Okay. Matt, we don’t usually talk in any depth about the fashion because while I fully trust you on the phone, I know there are other retailers on the phone. So, I don’t want to give away anything that might be competitive information. But like I have said in the bottom cycle, we see a very wide variety of bottoms in terms of silhouettes, in terms of fabrications, colors, lengths, a lot of different things working right now and it’s driving excellent comps in the bottoms. That bottom silhouette change is actually now driving some of the top business, because the silhouette has changed on the bottom, has changed on the top. So, typically, in a macro change like this, a change of silhouette, my experience is that it lasts anywhere from 7 to 12 years. The last time we had a change, I think, was around 2006-2007. And so, most of the benefit to us since we consider ourselves a fashion leader, accrues in the first half of that period before there is a widespread adoption and lots of folks copy. And so, I would expect it to benefit us for anywhere from 3 to, 6 or 7 years.
Thank you. Our next question comes from the line of Paul Lejuez from Citi. Your question please?
Hey, guys. Dick, you sound very optimistic about pace of business. I’m curious, how you’re planning inventory, just given that optimism. And then, second, last year in the fourth quarter, you saw big acceleration in e-com relative to the earlier quarters in terms of penetration. I don’t know that you saw the same thing this year. Maybe if you could speak to that, and how you’re thinking about e-com growth this year, both for the year and fourth quarter penetration specifically. Thanks.
Yes. Tanks, Paul. Yes. I think, maybe I overused the word optimistic in my prepared remarks. I didn’t count them but I think there is at least a dozen times I used it. And that’s not to suggest that I’m not optimistic; it’s just -- I think I would have been -- had a few red marks from my English teacher for using the word too much. I am optimistic, and we are investing in inventory into this. My experience again would tell me that when comps are up and up nicely, your inventory should be up but up a little less. And conversely, when comps down, your inventory should be but down less than comps. So, we are investing into it. We see a lot of return. But, our inventories are clean. And when you look at it on weeks of supply, which is how we really manage the business, we’re very clean.
Yes. And Paul, this is Frank, just to follow up on that. So, we did end the quarter with inventory up 3% at cost on a Retail segment basis, based on the strong trends that we’ve seen in January and February. We did increased receipts in the first quarter in order to support that trend. And we believe we have enough gas in the tank to fuel the current trends that we’re at. But, we as we always have, remained disciplined, as Dick talked about in ensuring that we’re not going to get out over skis and over-inventoried and carry something into a season that we don’t want. And I think just overall, as it relates to e-com acceleration, so, we did see an over 300 basis-point acceleration of the digital channel to the total Retail segment in the fourth quarter. Last year, we saw about 400. And it was well under the 300. So, it was pretty consistent, maybe just a little bit less. And we have now eclipsed in the fourth quarter, 40% of our digital channel, or excuse me, our Retail segment comprises now 40% of the digital channel. And quite frankly, as we look forward into fiscal ‘19, I think, we continue to plan for and anticipate the digital channel to remain very strong sales growth driver for us.

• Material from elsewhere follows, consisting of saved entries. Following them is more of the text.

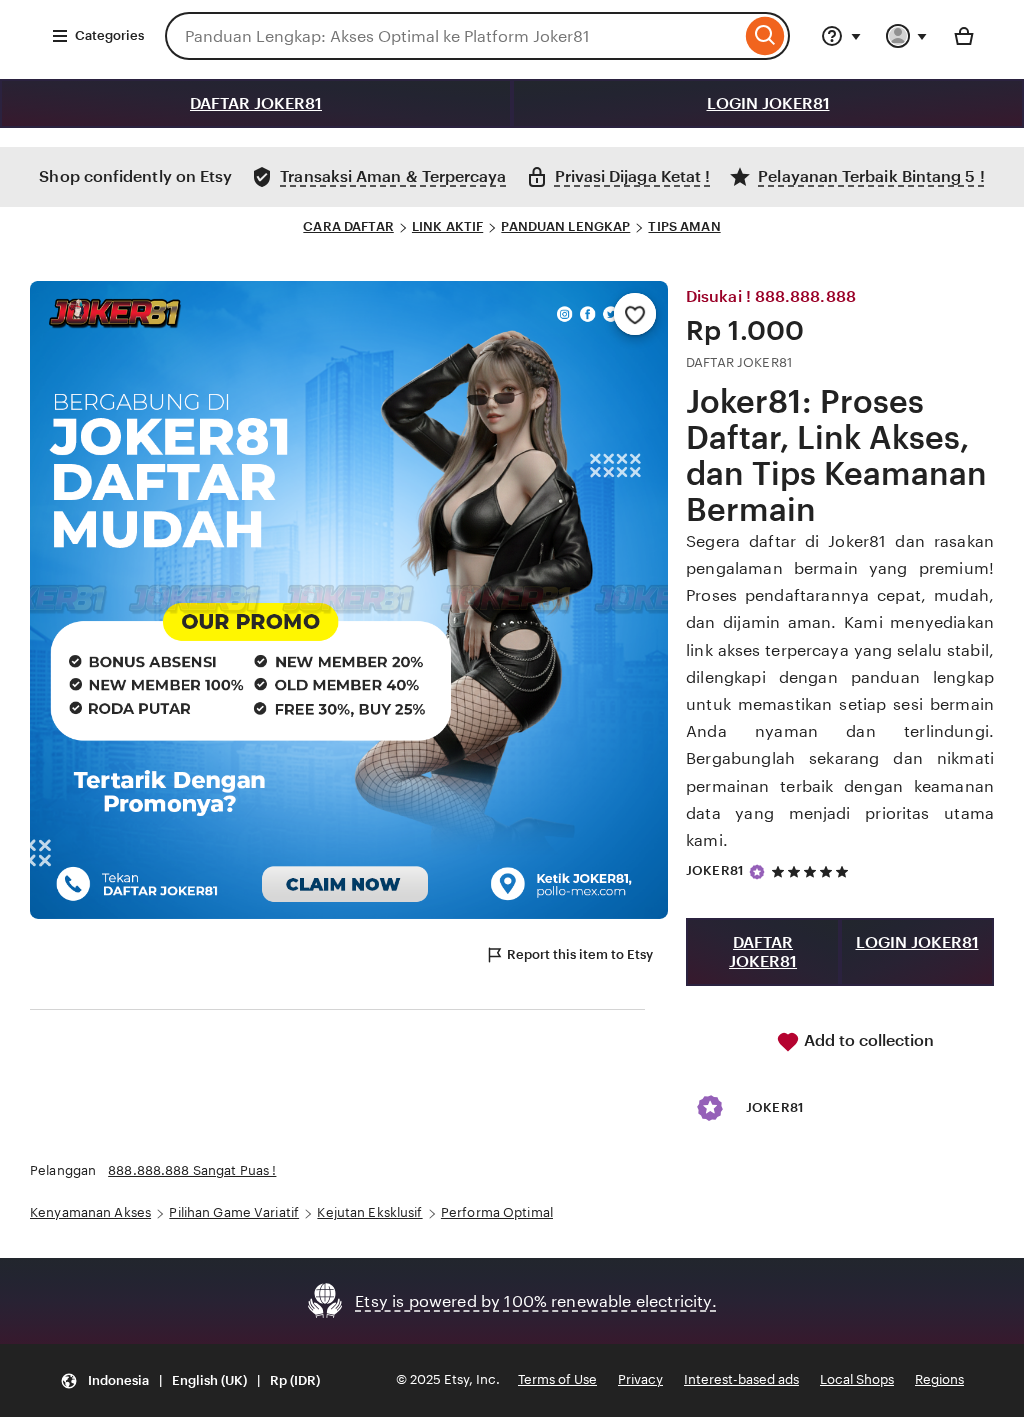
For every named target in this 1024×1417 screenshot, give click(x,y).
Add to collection (867, 1040)
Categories (109, 35)
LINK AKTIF (447, 226)
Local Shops (857, 1379)
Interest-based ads (741, 1379)
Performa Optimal (497, 1212)
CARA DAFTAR (348, 226)
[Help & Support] (841, 36)
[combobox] (453, 36)
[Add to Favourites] (635, 314)
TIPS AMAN (684, 226)
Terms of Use (557, 1379)
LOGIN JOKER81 (768, 103)
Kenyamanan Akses (90, 1212)
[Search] (765, 36)
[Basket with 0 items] (964, 36)
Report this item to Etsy (580, 954)
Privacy (640, 1379)
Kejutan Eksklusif (369, 1212)
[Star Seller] (757, 872)
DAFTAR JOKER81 (256, 103)
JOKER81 (715, 870)
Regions (939, 1379)
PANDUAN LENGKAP (565, 226)
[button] (190, 1380)
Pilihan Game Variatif (234, 1212)
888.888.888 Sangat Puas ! (192, 1170)
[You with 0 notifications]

Thank you. Our next question comes from the line of Brian Tunick from Royal Bank of Canada. Your question, please?
Thanks. Good afternoon. I’ll add my congrats as well. I guess for Frank and or David, I mean, it looks like Anthropologie was averaging around a 14% segment margin the previous three years. So, just curious, as you sound like you have your sea legs back, you’re very excited about the business. Are there any structural issues we should think about to bridge the Anthro segment margin, whether it’s mix of business or channel? And then, maybe Trish can talk about maybe the timing of improving those non-apparel categories you referenced. Is there anything on the speed to customer initiative there? Thank you very much.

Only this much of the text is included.